So i dont understand why you would be switching from tax sheltered accounts at all. I'm 27 right now and recently found this site so i have switched from Roth 401k to traditional. tell me where i'm wrong in the following scenario.
My wife and I both max our t401k's and Roth IRA's, until retirement at 40. Why would you switch to taxable at 30yo?
At 32yo we plan to add 10k to a taxable account. In retirement you can use your 0AGI roth withdrawal's plus some taxable money and roll 50k per year to a roth account for use in 5 years. here is a table i made depicting roth value and taxable value from Year 1 - 5 of retirement and the amount you can roll to your Roth IRA each year for use starting in year 6. And all this money should be untaxed if it comes from qualified dividends or long term capital gains correct?

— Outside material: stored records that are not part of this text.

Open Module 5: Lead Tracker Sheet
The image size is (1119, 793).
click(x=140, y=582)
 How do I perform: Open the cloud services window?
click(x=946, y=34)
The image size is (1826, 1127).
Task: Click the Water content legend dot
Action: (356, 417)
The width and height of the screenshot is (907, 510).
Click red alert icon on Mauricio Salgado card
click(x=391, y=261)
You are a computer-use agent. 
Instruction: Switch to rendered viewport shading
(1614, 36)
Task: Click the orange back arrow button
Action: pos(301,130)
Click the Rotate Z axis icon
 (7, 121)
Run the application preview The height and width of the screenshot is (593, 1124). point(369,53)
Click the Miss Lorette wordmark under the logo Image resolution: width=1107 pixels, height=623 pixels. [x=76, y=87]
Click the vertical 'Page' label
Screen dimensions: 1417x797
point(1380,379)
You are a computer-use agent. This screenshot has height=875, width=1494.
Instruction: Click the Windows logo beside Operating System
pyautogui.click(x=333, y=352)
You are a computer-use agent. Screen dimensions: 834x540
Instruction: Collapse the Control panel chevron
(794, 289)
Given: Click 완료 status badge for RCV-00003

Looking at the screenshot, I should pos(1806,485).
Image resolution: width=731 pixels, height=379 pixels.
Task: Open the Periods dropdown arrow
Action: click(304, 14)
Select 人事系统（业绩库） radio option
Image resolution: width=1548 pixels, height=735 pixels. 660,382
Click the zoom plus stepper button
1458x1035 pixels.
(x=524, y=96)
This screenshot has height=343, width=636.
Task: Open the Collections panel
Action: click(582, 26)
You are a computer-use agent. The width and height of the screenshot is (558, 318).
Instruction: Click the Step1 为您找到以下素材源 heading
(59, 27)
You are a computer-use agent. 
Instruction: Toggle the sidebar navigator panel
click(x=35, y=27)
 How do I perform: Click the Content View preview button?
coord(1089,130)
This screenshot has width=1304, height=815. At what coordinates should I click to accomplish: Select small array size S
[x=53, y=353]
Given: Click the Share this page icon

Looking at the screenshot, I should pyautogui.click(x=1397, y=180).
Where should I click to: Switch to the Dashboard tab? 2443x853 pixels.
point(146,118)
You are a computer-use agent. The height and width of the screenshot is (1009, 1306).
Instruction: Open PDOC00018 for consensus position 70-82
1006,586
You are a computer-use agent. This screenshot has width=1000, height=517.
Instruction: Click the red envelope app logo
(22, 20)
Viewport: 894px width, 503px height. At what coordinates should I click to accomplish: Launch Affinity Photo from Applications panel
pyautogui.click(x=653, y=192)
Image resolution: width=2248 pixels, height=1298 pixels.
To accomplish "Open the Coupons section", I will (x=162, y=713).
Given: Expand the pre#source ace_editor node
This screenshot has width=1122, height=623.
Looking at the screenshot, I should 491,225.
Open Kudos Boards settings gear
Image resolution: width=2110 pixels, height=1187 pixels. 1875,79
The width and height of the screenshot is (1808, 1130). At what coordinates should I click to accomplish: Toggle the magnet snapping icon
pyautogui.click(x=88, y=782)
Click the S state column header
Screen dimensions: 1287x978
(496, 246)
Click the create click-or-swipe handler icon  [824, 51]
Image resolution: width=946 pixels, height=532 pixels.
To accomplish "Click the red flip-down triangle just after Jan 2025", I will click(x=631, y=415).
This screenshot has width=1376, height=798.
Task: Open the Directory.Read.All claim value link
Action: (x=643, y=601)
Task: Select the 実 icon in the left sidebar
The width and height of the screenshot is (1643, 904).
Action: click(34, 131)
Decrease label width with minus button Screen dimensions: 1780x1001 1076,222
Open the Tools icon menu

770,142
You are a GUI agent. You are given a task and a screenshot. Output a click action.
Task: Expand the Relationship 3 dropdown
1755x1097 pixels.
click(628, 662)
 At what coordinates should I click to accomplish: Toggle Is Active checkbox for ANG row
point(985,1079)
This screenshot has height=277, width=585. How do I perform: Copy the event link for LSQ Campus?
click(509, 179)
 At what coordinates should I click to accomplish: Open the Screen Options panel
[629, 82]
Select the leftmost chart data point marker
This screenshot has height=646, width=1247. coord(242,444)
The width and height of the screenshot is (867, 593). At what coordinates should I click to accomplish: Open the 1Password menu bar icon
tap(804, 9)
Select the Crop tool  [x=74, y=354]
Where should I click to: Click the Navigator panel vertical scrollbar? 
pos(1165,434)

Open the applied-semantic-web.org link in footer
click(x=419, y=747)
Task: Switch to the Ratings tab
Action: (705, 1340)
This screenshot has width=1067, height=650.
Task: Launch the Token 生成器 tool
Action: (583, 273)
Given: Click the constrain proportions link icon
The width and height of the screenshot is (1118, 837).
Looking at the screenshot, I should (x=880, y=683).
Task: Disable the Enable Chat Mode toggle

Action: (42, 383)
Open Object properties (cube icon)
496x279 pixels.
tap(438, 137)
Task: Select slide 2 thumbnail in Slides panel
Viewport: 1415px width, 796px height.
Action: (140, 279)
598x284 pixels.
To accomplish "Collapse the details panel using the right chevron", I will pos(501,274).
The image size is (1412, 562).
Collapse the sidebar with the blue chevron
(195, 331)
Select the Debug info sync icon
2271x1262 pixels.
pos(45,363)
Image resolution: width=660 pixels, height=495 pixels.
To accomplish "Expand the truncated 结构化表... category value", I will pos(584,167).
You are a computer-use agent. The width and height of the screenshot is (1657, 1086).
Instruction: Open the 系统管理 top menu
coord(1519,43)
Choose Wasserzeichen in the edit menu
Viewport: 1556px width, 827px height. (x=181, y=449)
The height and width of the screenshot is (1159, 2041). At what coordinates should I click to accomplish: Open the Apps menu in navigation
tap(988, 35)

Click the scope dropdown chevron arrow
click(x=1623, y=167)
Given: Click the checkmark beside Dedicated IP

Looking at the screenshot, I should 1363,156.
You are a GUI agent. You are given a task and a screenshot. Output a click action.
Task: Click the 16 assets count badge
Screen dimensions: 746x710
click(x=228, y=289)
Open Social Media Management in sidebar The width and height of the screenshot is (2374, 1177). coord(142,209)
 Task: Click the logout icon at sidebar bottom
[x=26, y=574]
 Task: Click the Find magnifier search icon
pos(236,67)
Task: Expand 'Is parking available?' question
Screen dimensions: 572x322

roth ira 100% tax traditional IRA IRA Rollover
$175,000.00 $175,000.00 $900,000.00
1 $30,000.00 $20,000.00 $850,000.00 $50,000.00
2 $60,000.00 $40,000.00 $800,000.00 $50,000.00
3 $90,000.00 $60,000.00 $750,000.00 $50,000.00
4 $120,000.00 $80,000.00 $700,000.00 $50,000.00
5 $150,000.00 $100,000.00 $650,000.00 $50,000.00
Since i'm only taking 50k out of my IRA accounts each year to roll over and it comes from LT capital gains and qualified Dividends AND i will be in the 15% bracket since i'm only taking 20k a year out of my taxable account don't i pay no tax? and does this not work? Please pick it apart b/c this is my plan currently.